I decided I could program an ATtiny45 to do this job. My goal originally was for the microcontroller to measure how long I had the lights on, and turn the fan on and leave it on for an appreciable amount of time after I turned the light out. It took me a while to hammer out the program, but I learned all about Interrupt Service Routines and some of the registers while I was doing the coding.

I used an old cell phone charger to get 5V DC from the 120 AC in the gang box. Luckily the electricians who wired my house ran the neutral to the gang box as well, otherwise this project would have been shot. Without the neutral wire, this would have tripped the house-wide GFCI every time the light or the fan in the bathroom was switched on. That would have been inconvenient. Additionally, using the cell phone charger is great for power efficiency; when neither the light nor the fan is on, I do not have the tools sensitive enough to measure how much power it uses (meaning less than 5 mW are consumed when it is idling). When both are on, the whole thing uses only about 3.5 watts (but presumably saves me a lot of money over simply leaving the fan on).

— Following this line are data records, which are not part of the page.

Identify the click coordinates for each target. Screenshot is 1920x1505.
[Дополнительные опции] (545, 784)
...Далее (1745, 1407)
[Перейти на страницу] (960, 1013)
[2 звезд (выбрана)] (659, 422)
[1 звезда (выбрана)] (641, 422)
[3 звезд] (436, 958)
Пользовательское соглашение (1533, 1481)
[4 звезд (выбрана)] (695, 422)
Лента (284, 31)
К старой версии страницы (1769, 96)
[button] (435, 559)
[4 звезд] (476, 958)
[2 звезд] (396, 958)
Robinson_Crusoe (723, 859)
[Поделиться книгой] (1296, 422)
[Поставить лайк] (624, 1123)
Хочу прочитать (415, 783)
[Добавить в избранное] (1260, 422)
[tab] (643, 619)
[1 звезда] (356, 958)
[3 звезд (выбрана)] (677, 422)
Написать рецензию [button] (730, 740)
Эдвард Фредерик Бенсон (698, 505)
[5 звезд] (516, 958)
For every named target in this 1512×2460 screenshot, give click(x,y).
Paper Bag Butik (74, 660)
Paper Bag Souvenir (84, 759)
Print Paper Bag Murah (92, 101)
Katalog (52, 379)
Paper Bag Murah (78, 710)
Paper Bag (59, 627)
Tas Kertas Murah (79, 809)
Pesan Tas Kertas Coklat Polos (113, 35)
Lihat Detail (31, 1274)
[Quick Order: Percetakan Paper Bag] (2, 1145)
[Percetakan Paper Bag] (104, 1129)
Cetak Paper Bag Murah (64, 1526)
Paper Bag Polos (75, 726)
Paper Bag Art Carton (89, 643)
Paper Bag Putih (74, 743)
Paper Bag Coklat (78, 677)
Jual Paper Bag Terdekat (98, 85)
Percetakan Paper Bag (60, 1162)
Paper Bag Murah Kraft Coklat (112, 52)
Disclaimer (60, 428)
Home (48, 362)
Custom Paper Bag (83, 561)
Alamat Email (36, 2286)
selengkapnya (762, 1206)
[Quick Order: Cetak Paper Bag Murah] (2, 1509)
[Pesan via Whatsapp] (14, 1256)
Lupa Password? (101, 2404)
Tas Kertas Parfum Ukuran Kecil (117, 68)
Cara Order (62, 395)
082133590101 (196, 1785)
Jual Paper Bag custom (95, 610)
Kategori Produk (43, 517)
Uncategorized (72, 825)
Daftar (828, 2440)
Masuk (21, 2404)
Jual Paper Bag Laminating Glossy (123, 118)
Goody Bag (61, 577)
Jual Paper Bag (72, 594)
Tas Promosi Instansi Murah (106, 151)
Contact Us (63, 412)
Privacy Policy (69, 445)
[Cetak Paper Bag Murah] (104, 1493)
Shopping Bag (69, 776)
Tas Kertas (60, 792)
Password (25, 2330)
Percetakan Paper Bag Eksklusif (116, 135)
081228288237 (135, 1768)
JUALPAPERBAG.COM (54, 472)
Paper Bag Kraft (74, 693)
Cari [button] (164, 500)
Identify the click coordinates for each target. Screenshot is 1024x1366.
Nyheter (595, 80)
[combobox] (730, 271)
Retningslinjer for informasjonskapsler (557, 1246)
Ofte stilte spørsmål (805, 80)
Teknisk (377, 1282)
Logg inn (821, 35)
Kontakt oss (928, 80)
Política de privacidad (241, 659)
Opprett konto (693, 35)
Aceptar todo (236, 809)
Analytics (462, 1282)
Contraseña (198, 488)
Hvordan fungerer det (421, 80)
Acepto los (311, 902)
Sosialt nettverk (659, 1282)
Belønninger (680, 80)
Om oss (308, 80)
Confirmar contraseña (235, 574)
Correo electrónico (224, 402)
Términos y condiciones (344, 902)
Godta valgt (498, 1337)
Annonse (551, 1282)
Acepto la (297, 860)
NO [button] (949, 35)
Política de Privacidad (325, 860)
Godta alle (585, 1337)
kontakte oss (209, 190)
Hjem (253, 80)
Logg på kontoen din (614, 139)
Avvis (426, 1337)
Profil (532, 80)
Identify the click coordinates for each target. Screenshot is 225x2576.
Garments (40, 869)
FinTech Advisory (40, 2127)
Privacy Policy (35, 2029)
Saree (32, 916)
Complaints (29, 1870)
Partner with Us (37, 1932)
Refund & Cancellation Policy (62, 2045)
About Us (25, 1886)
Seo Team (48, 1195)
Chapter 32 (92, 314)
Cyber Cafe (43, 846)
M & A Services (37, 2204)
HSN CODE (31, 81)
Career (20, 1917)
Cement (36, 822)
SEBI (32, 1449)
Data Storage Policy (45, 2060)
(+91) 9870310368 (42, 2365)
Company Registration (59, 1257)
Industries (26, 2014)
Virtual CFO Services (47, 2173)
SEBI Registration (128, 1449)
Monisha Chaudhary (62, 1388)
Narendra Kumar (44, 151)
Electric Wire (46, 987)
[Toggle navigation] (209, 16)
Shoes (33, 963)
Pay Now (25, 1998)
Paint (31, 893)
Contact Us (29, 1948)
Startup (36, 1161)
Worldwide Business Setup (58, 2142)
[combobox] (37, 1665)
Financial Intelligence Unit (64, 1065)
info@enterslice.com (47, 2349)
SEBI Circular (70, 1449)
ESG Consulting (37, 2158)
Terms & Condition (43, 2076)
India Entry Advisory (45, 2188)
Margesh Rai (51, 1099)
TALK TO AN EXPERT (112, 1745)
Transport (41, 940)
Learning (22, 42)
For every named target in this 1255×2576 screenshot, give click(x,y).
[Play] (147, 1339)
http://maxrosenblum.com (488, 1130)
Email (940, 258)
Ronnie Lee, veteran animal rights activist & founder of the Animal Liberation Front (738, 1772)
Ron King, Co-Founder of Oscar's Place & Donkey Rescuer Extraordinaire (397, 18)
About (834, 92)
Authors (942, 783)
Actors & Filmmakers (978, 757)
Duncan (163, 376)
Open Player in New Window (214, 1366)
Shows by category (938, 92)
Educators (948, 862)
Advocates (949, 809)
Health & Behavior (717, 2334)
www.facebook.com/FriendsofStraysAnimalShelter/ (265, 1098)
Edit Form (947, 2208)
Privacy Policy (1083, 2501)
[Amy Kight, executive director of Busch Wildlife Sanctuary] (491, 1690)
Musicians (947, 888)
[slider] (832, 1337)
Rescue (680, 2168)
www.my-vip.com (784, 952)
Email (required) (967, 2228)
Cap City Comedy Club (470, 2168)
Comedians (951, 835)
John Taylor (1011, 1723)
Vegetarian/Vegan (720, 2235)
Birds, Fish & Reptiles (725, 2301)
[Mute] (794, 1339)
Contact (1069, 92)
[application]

I used timer interrupts to crudely measure how long the light had been on, and a rising edge interrupt on  one of the pins to toggle the fan (in case it was on, turn it off if you wanted, or vice versa). I decided on 90 seconds for the light to be on before the fan gets turned on (to allow for bathroom activities that are NOT showers) and an hour and a half of fan run time after the light turns off.

Trying to squeeze everything into the gang box without making too many modifications. I had to trim two of the wires down that lead to the fan, which hopefully won't be that hard to fix if I ever decide to sell the house and take this monstrosity with me.

Hooking up the switch for the light, which now no longer switches 120V AC. It now is only a logic switch for the microcontroller to tell the program to turn the relay on that is connected to the light. I wanted to use some of the original hardware though.

(Almost) finished. Those two wires will be attached to the toggle button for the fan. For now it works just fine without. I'm planning on using some bondo to modify another face plate to accept the new switch. The best part about this project is that now that I am done, I allowed myself to buy the parts from Digikey that I need to build something I've wanted to build for a long time. I had to finish this one first before starting on it though, and everyone knows how much I disapprove of programming. So I had to give myself some incentive. But hey!